═════ RECORDS FOR THIS EXERCISE

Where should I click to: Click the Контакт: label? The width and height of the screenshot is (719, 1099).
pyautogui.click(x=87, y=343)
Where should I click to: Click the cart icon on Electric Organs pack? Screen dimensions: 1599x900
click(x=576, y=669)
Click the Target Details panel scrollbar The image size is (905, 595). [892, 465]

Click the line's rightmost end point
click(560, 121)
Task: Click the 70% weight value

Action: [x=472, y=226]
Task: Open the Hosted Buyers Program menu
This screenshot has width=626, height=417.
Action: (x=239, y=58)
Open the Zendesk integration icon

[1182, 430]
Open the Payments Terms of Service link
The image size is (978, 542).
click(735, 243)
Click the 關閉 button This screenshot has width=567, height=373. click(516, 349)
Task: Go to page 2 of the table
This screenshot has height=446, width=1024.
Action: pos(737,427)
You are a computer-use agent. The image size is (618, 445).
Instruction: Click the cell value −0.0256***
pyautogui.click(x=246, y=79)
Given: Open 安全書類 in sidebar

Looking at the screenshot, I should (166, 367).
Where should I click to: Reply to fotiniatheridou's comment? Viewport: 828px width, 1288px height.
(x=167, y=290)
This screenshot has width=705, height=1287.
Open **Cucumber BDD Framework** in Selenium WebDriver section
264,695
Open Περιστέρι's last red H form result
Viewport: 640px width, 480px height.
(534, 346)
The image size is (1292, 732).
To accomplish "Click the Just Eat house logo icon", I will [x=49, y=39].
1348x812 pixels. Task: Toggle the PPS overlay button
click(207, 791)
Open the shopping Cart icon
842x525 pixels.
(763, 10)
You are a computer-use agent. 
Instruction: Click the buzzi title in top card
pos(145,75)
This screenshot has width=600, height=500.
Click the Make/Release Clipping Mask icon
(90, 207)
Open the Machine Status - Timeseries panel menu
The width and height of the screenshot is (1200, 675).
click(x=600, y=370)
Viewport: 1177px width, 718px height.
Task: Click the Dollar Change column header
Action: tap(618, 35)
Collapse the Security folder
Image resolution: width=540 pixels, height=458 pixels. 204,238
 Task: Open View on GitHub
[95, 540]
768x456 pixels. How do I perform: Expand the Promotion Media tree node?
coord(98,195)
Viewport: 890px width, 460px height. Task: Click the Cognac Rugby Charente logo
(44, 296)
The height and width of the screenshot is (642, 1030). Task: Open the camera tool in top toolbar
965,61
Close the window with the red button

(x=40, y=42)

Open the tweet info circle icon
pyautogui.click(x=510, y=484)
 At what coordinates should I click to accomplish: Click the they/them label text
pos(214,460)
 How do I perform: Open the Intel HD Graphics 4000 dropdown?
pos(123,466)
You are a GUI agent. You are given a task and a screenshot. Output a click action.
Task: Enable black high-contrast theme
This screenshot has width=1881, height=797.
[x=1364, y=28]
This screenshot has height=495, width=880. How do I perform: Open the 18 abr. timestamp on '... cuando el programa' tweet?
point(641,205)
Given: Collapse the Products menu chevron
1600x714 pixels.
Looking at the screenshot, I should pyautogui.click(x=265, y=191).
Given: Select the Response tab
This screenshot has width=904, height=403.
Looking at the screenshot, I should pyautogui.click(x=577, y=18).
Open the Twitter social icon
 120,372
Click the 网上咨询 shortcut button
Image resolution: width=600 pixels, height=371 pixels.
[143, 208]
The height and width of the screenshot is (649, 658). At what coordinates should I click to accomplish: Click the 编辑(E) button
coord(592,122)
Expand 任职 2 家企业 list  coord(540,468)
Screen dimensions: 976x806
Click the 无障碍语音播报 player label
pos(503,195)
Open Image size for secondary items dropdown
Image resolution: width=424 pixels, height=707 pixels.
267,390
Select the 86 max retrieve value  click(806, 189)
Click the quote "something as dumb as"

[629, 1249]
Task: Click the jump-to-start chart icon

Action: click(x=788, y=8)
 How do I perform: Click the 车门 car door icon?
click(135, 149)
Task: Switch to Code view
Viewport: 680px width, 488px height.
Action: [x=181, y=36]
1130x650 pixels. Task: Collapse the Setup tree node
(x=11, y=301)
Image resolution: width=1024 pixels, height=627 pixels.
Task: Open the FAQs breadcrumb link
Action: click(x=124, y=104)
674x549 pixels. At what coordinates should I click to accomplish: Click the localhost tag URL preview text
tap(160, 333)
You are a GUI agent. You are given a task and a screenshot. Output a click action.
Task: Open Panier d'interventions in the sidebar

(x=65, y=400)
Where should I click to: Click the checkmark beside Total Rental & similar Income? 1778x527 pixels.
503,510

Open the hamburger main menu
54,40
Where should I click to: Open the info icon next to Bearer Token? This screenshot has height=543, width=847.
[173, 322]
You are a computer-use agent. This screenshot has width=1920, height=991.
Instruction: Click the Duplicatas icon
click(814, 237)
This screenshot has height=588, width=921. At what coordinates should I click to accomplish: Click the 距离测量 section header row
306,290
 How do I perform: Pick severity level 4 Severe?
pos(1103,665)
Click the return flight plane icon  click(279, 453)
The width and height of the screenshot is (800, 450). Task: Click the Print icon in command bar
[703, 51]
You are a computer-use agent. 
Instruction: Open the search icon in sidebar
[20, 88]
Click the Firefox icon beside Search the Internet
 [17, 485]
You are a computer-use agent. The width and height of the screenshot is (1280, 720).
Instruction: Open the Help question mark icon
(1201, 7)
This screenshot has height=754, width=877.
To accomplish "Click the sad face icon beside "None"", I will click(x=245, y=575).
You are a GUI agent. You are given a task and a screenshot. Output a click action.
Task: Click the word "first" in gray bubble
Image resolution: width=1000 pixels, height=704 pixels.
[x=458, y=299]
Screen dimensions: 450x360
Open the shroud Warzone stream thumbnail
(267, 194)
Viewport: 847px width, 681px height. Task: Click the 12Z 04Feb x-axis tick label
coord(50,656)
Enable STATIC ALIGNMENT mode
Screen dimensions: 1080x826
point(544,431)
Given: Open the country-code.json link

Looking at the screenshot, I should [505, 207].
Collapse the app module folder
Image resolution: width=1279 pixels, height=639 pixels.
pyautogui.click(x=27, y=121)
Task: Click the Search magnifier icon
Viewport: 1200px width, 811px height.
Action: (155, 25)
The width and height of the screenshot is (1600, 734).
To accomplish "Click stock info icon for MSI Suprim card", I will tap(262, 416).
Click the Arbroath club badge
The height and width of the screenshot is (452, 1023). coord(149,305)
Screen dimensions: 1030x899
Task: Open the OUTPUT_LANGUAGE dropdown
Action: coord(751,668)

══════════

• **WORK REQUEST**
How many lines in the listing above contain "computer"? Give only the number.

• **EXERCISE OUTPUT**
5